Obama is making the social populist case against himself stronger with each passing day. His condemnation of small-town America and his elitist dismissal of religion, anti-immigration concerns and hunting as evidence of bitterness and the need for easy solutions was awful. Obama is, of course, right that trade protectionism and racial discrimination do, indeed, have their roots in bitterness and the need to scapegoat others for one’s own problems and shortcomings. But religion, concerns about immigration, and the sports of hunting and fishing hardly belong in the same category.

Through his own words, and those of his good reverend, Obama is painting himself into an Ivy League ghetto reminiscent of that which kept Mike Dukakis imprisoned for the campaign.
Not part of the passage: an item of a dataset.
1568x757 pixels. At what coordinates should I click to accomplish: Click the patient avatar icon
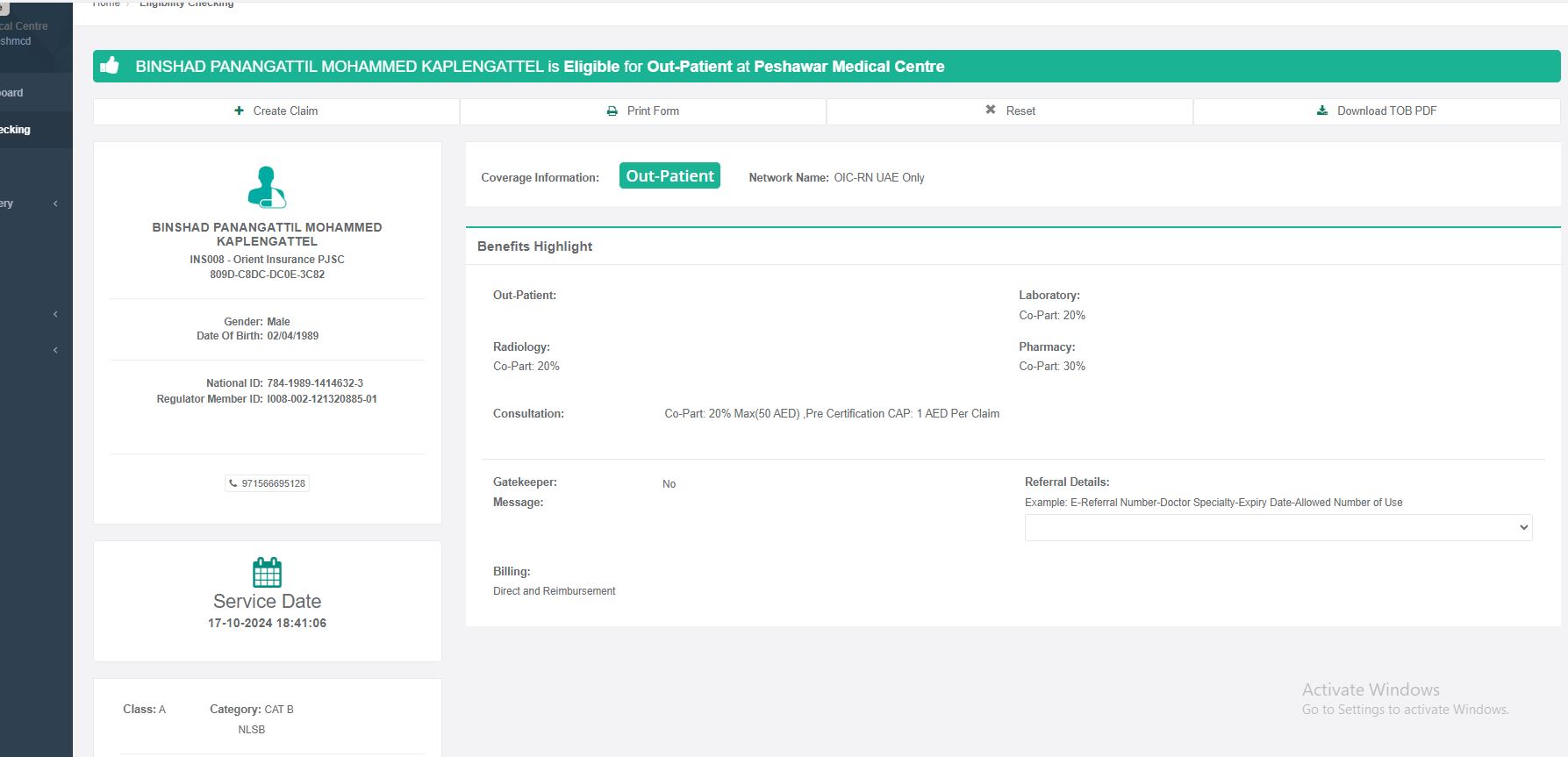(x=267, y=187)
But it is up to McCain to carry the torch of economic populism. He should castigate those who are pocketing their winnings earned by inducing the poor to risk all on mortgages they couldn’t afford even as their unscrupulous practices have led the country to the brink of recession. He needs to take aim at credit card companies and student loan providers who are burdening our young families with debts that make it impossible for them to realize their dreams or to be the consumers we need them to be. He should go after the loose ethics of Congress, earmarking, and the plethora of abuses in our nation’s capital. He needs to resume his role as the leading opponent of Big Tobacco in Congress, warning about its tactics in luring millions of kids into lifetime addictions. He must demand that hedge fund entrepreneurs and other partnerships pay the same taxes as working people and end their special tax benefits.

Populism is neither left nor right. As a populist, McCain will bond with the average American opposing the elites that dominate the Democratic Party.

The real fissure in the Republican Party is not between centrists and conservatives. It is between the rich and the rest. The country-club Republicans, perpetually defending privilege, are out of sync with the American people. But McCain has always been in step with our priorities and it is refreshing to see him emerge anew onto the field of political battle. This John McCain, the populist defender of people against privilege, can win in 2008. The ever-so-cautious, watch-out-who-you-alienate Republican who won the primaries can’t.